【不如游泳吧2】哪種泳姿適合你(2)

大家好。接著上一期的內容,談談泳姿。

如果你是專業運動員,當然仰、爬、蛙、蝶 4種標準泳姿是必須全會的。

如果是泳池救生員,反蛙、側泳、潛泳這些實用泳姿須勤加練習;

如果你是游泳業餘高手,那4種標準泳姿要紮實苦練的。

好,下面談談初學者和普通業餘愛好者,怎麼選擇泳姿。

1、蛙泳

蛙泳是一種非常實用的泳姿,應用場景多,適合男女老幼。

假如你只能選擇一門泳姿,那我強烈建議學習蛙泳。

蛙泳的最大特點是:可以在較短時間內入門。

(1)蛙泳採用的是正面抬頭呼吸,呼吸的姿態比較自然,而且呼吸的窗口時間長,相對容易掌握。

(2)蛙泳採用俯身姿態,手腳在水面下運動,體態比較自然。

(3)劃臂、蹬腿都是左右對稱的,身體縱軸的平衡不需要關注。

(4)蛙泳的動作有一段滑行間歇,非常方便控制節奏,可以游得很從容、很省力。

(5)蛙泳動作和踩水動作有共通之處,在學習蛙泳的過程,踩水也基本學會了。儘快學會踩水保證安全對初學者意義重大。

(6)蛙泳翻過來基本上就是反蛙泳,也叫仰漂。第一期我們提過這個仰飄,非常實用!比如說遇險可以在水中保持體力,長時間漂浮等待救援。

(7)蛙泳在天然水域也非常實用。特別是抬頭蛙,頭部位置較高,方便觀察四周環境、躲避危險;水質較差的場景下那就更實用了,抬頭蛙可以讓你的頭部濁淤泥而不染;另外蛙泳的動靜可以控制得很小,如果你想偷偷摸摸地幹些什麼,蛙泳可以不發出一點動靜,我試過呦....

好吧,我們再捋捋:

如果你學游泳是為了避險,那當然是直接學習蛙泳和踩水,又快又實用,短時間內能游個25米和踩水,足夠你應付一陣了。

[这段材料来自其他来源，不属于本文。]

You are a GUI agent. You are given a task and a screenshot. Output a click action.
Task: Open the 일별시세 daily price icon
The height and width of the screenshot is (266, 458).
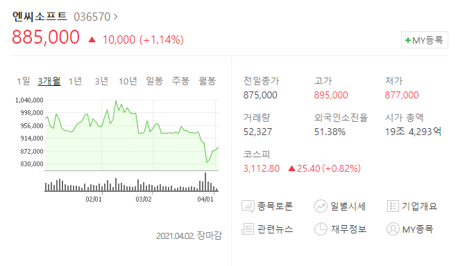coord(321,206)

如果你是自學游泳,獨自一人身邊沒有老司機帶,那麼第一要務是在泳池範圍內學會自保。當然也應該儘快學會蛙泳,自保的基礎上再考慮通過視頻啊、請教他人啊、制定訓練計劃啊,進一步提高。

如果你參加游泳短期速成班,那對不起,基本上所有的教練都會採用先從蛙泳教起,本來區區10節課掌握其他泳姿也不現實,蛙泳短期效果最明顯。另外短訓班的教練心裡也是這麼想的:「趕快讓這傢伙能飄在水上,免得我要一刻不停地盯著他...」

好了,說了辣么多,有人會說:Perfect!蛙泳真是居家旅行、殺人越貨的常備之選啊!

對呀,我首先要說:每個人都應該學會蛙泳。

然後呢?然後我就要說事物的兩面性了:

(1)蛙泳初學比較容易,但是進一步提高和精通難度非常大。因為蛙泳的技術細節是所有泳姿中最多最複雜的。比如說一個劃手,手在水中的對水方向要做7-8次變換,手的路線也並不是一個簡單的半弧...即使對於專業選手蛙泳也是難度最大的一種泳姿,通常放在最後攻克。

所以,對蛙泳要求比較高的朋友,需要長期和大量的訓練才能把蛙泳學精通。可以斷定的是,速成班出來的蛙泳100%存在大量的問題,需要繼續在練習中逐步糾正。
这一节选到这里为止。